L’INDÉCENCE
Un midi, du côté de l’étang de Berre (13). Mignonne table sur un axe routier fort passant à proximité de nombreuses zones d’activité. Le lieu douillet et délicieux (on y mange bien) est assidument fréquenté par des commerciaux, des ouvriers, des retraités. Tables coquettement dressées, serviettes en tissus dans un style appliqué et démodé qu’on pourrait croire perdu à jamais, un savoir-faire un peu à l’ancienne… et une télé en service accrochée au mur!
Je suis seul en salle, tous en terrasse. Jamais vu ce programme court de moins de 2 minutes diffusé au quotidien vers 13h30 sur TF1: « petits plats en équilibre » animé par le populaire et polyvalent Laurent Mariotte, journaliste culinaire, télé, radio, bouquins… Aujourd’hui 30 avril 2019: « salade de pommes de terre » . On nous apprend des trucs, comme la cuisson de la patate qui doit commencer « à froid », impec’, cet été dans mon jardin je pourrais faire le malin devant mes copains et la maligne devant mes copines avec les aubergines et la margarine. Bref!
Fin du programme… ou presque! Alors le journaliste à la solde de TF1 programmé pour rentabiliser son propre « espace » télévisuel contourne son propret plan de travail et s’approche de la caméra pour proposer un jeu-concours imbécile. Façon « Oncle Sam » recrutant la chair à canon: « vous pouvez gagner 75.000€ en répondant par SMS à la question suivante » etc.

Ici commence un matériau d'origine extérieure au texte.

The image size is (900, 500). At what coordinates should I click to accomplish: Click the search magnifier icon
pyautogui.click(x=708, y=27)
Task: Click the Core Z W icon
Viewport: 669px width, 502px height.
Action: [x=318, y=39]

Passe sous la télé l’employée du restaurant. J’ai vu son coup d’œil vers l’écran, elle se fige une seconde: 75000€ en un coup de SMS, c’est pas rien quand même. Puis elle repart, nettoie les tables après les avoir débarrassées, passe le balai entre les pieds de chaises, méticuleusement, comme après chaque service, 6 jours sur 7. Pendant que je boulotte ma cuisse de canard confite, nous échangeons un peu, avec légèreté et sans qu’elle ne stoppe sa mission ménagère. Deux ans ici à temps partiel, deux jeunes enfants je crois.

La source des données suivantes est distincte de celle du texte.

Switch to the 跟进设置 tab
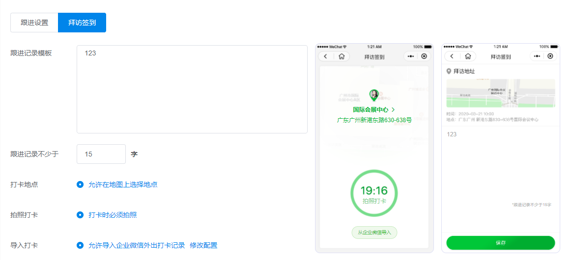The width and height of the screenshot is (573, 260). [34, 23]
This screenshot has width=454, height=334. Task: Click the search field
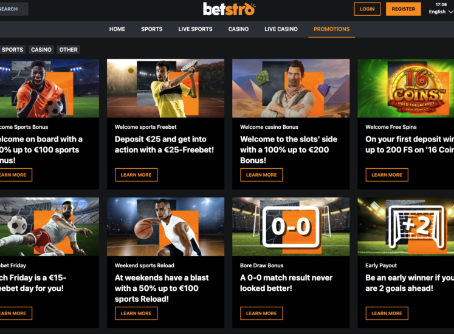click(x=13, y=9)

Comme le sucre, l’alcool ou la clope: les jeux d’argent, font de considérables dommages dans la société, en particulier sur la jeunesse larguée en manque de repères. Le problème n’est pas que sanitaire, il est aussi moral. A vue de nez, les 75.000€ du jeu correspondent à 6 années de salaire net de la petite pour un coût global de 2000€ mensuel au total pour l’employeur.